◆ Given problem A
In the patent excerpt below, condense the paragraph beginning "With the invention, a true end to end security" into a short bulleted list that keeps its main facts.

◆ Source extract
........

The invention also concerns a Network Application Functions (NAF) server comprising:

• • a receiver to receive, from user equipments, requests of communication with another user equipment;
  • a retriever to retrieve bootstrapping service derived keys Ks_(ext/int)_NAF from at least one BSF for the two user equipments;
  • a calculation module to calculate a session key or to generate a message from bootstrapping service derived NAF keys Ks_(ext/int)_NAF1 and Ks_(ext/int)_NAF2;
  • an encryption module to encrypt the session key or the message using respective user equipment's NAF keys;
  • a transmitter to send the encrypted session key or to send the generated message for constructing the session key that will enable each user equipment to calculate the common session key.

The invention also relates to a GBA compliant user equipment comprising:

• • a challenge processing module to respond a challenge received from a BSF,
  • a key derivation module,
  • a communication module comprising at least:
    • a transmitter to transmit requests of communication with another user equipment,
    • a receiver to receive requests of communication from another user equipment and receive a message for constructing a session key or receive an encrypted session key,
    • a voice communication module to establish a communication with another equipment using said session key,
  • a decryption module to decrypt a message for constructing the session key or a session key,
  • in the case a message for constructing the session key is received, a calculation module to calculate the session key from the message.

Advantageously, such GBA compliant user equipment comprises an UICC including said challenge processing module, said key derivation module and said decryption module.

Such user equipment can implement some of the preferred embodiments of the invention where the decryption of the message for constructing the session key or of the session key itself is realized inside the UICC.

Preferably, said UICC further includes said calculation module.

Such a user equipment is able to implement the preferred embodiment and option of the invention where the session key is calculated inside the UICC guaranteeing the strongest security.

With the invention, a true end to end security for user-to-user communication can be achieved without requiring physical replacement of UICC deployed in the field. The mechanism is generic and can be applied to any type of user-to-user secure communication.

To the accomplishment of the foregoing and related ends, one or more embodiments comprise the features hereinafter fully described and particularly pointed out in the claims.

BRIEF DESCRIPTION OF THE DRAWINGS

The following description and the annexed drawings set forth in detail certain illustrative aspects and are indicative of but a few of the various ways in which the principles of the embodiments may be employed. Other advantages and novel features will become apparent from the following detailed description when considered in conjunction with the drawings and the disclosed embodiments are intended to include all such aspects and their equivalents.

FIG. 1 represents the environment in which the invention is implemented;

FIG. 2 shows schematically an embodiment of the method of the invention;

FIG. 3 shows schematically another embodiment of the invention;

FIG. 4 schematically represents an user equipment wherein the invention is advantageously implemented;

FIG. 5 schematically shows a GBA compliant UICC (GBA_U UICC) as advantageously implemented in an user equipment as shown on FIG. 4.

........

◆ Material
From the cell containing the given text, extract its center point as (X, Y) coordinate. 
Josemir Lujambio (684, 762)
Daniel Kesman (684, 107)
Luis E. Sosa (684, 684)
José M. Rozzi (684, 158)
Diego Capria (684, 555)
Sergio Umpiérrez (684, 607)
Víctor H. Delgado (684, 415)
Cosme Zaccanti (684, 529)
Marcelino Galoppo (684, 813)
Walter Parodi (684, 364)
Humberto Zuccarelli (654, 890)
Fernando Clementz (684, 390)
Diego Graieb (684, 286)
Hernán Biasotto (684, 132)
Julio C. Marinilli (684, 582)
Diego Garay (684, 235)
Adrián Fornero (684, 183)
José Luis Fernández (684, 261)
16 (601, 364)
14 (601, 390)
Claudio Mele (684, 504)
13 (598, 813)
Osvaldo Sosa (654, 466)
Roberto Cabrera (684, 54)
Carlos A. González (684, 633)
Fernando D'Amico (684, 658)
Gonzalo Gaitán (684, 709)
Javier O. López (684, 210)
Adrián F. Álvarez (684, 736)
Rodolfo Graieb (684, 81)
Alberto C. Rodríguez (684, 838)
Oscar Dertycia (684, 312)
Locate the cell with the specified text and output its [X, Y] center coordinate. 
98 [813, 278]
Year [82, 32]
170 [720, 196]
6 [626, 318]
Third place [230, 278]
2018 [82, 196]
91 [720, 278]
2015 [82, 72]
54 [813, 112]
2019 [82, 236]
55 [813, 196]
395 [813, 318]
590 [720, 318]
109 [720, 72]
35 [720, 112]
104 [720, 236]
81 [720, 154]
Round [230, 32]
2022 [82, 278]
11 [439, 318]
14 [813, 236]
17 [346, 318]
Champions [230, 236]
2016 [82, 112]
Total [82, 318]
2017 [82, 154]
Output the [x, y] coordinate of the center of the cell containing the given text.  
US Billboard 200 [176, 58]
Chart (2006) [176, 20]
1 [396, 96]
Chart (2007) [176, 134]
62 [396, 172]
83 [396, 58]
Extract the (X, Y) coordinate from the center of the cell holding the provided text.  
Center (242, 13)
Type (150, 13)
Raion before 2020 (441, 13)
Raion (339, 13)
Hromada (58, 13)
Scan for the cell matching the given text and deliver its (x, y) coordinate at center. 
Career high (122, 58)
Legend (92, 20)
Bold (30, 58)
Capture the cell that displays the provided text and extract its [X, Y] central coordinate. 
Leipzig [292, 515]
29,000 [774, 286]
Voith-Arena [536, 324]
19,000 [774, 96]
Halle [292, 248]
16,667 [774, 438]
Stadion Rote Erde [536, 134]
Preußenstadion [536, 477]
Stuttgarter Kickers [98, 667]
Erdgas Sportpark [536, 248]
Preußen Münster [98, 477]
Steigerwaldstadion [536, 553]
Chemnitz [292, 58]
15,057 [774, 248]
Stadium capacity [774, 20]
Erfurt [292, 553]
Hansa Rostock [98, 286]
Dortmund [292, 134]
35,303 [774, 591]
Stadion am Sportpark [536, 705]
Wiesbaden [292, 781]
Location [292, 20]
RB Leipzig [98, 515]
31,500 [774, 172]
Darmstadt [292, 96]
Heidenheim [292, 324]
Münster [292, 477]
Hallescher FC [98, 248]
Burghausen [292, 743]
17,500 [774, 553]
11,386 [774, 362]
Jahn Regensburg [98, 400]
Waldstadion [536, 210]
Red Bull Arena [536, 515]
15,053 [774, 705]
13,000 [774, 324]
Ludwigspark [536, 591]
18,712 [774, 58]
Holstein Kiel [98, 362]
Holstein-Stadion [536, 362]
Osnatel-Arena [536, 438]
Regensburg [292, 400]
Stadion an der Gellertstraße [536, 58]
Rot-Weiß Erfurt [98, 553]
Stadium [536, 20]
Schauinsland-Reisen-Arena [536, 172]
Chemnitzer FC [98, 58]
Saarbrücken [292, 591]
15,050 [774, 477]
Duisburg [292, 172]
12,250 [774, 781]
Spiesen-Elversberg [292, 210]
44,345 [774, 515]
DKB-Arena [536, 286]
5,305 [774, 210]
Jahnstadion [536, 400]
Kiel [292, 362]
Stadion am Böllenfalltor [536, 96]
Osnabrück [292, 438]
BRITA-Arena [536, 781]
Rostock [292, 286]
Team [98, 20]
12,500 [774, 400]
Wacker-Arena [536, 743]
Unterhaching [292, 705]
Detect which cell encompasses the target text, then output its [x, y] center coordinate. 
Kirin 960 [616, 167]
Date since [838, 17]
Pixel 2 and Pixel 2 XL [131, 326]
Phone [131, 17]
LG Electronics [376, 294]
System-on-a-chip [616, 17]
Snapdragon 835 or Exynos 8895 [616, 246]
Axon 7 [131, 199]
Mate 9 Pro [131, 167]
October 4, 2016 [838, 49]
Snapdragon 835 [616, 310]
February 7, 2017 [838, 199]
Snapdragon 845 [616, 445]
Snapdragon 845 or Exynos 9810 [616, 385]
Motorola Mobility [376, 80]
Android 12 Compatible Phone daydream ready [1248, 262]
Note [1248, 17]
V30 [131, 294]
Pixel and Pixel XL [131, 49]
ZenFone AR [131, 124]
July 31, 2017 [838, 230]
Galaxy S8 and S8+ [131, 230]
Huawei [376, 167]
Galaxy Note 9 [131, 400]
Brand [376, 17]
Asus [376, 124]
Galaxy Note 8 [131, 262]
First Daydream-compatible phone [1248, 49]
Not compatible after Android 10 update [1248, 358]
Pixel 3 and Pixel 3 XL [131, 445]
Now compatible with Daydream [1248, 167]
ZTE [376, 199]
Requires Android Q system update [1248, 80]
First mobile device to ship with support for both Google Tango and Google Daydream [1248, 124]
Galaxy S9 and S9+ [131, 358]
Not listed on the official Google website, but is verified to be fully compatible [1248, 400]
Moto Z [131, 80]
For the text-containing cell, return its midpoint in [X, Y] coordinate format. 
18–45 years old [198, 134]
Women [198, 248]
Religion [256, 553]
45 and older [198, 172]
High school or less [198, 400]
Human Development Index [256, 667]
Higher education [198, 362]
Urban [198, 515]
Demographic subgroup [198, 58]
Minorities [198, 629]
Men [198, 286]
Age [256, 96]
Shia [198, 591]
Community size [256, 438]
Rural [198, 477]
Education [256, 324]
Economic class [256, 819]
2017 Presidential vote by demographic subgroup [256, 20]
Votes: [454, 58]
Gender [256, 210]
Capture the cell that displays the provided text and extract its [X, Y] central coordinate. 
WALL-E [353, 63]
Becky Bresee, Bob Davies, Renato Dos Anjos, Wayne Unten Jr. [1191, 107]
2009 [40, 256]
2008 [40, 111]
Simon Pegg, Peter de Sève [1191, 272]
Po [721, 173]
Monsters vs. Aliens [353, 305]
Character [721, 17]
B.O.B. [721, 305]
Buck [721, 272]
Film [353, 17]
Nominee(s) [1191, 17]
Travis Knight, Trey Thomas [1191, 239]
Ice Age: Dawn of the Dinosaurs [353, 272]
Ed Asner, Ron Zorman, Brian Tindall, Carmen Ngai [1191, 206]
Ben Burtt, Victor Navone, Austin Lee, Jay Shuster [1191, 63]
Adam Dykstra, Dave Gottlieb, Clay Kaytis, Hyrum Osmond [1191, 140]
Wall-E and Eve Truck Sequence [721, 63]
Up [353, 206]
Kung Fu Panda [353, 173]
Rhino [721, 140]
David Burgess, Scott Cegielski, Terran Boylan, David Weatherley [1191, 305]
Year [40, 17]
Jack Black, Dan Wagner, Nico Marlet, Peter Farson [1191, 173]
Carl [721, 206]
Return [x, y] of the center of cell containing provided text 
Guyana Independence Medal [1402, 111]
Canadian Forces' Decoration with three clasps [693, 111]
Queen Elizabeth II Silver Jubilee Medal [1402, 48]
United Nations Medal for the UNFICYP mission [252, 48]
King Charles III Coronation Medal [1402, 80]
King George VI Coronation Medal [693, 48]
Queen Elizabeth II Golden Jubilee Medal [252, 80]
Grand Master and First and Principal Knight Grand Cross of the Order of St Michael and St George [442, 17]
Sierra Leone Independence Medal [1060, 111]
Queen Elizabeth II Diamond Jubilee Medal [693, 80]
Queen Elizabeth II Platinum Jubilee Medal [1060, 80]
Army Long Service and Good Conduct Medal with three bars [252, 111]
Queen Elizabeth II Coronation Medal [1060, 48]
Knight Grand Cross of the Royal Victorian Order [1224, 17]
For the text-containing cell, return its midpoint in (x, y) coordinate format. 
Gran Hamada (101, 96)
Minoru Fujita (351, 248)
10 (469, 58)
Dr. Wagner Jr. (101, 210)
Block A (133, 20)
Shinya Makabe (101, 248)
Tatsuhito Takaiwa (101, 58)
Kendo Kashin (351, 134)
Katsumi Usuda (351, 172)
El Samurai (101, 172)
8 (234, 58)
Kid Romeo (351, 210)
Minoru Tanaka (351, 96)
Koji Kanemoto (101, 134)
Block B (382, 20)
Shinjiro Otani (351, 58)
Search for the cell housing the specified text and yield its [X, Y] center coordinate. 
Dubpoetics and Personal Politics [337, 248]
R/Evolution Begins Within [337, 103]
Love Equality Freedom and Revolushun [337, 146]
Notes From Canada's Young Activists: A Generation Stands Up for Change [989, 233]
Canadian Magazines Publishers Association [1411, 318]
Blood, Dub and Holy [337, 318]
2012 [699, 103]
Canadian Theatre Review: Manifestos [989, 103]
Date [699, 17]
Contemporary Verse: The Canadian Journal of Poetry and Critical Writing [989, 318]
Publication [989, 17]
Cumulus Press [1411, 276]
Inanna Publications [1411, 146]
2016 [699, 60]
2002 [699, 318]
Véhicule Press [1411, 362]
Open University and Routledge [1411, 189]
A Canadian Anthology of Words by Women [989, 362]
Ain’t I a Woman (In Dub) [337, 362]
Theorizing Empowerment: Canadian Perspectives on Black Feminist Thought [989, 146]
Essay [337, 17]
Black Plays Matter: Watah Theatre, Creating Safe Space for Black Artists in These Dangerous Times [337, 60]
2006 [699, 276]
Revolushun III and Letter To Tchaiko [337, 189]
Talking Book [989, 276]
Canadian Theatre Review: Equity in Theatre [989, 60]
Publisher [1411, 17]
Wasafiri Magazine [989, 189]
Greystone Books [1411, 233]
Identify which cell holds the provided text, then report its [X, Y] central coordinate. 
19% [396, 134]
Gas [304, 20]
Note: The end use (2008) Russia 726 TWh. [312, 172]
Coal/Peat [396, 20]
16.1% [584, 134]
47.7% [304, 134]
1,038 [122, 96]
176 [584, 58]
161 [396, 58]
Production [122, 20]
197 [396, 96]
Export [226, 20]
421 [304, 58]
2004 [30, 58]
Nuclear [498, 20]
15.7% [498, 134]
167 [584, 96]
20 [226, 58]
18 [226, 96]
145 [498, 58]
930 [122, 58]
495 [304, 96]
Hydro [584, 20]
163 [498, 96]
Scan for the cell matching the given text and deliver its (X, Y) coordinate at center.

........

◆ Given problem B
In the entries, replace "center point" with "midpoint" across the stretch from the start of the entries through the line containing "Walter Parodi (684, 364)". Return only those lines with no other changes.

◆ Reply A
- The invention achieves true end-to-end security for user-to-user communication.
- UICCs already deployed in the field do not need to be physically replaced.
- The mechanism is generic and works for any type of secure user-to-user communication.

◆ Reply B
From the cell containing the given text, extract its midpoint as (X, Y) coordinate. 
Josemir Lujambio (684, 762)
Daniel Kesman (684, 107)
Luis E. Sosa (684, 684)
José M. Rozzi (684, 158)
Diego Capria (684, 555)
Sergio Umpiérrez (684, 607)
Víctor H. Delgado (684, 415)
Cosme Zaccanti (684, 529)
Marcelino Galoppo (684, 813)
Walter Parodi (684, 364)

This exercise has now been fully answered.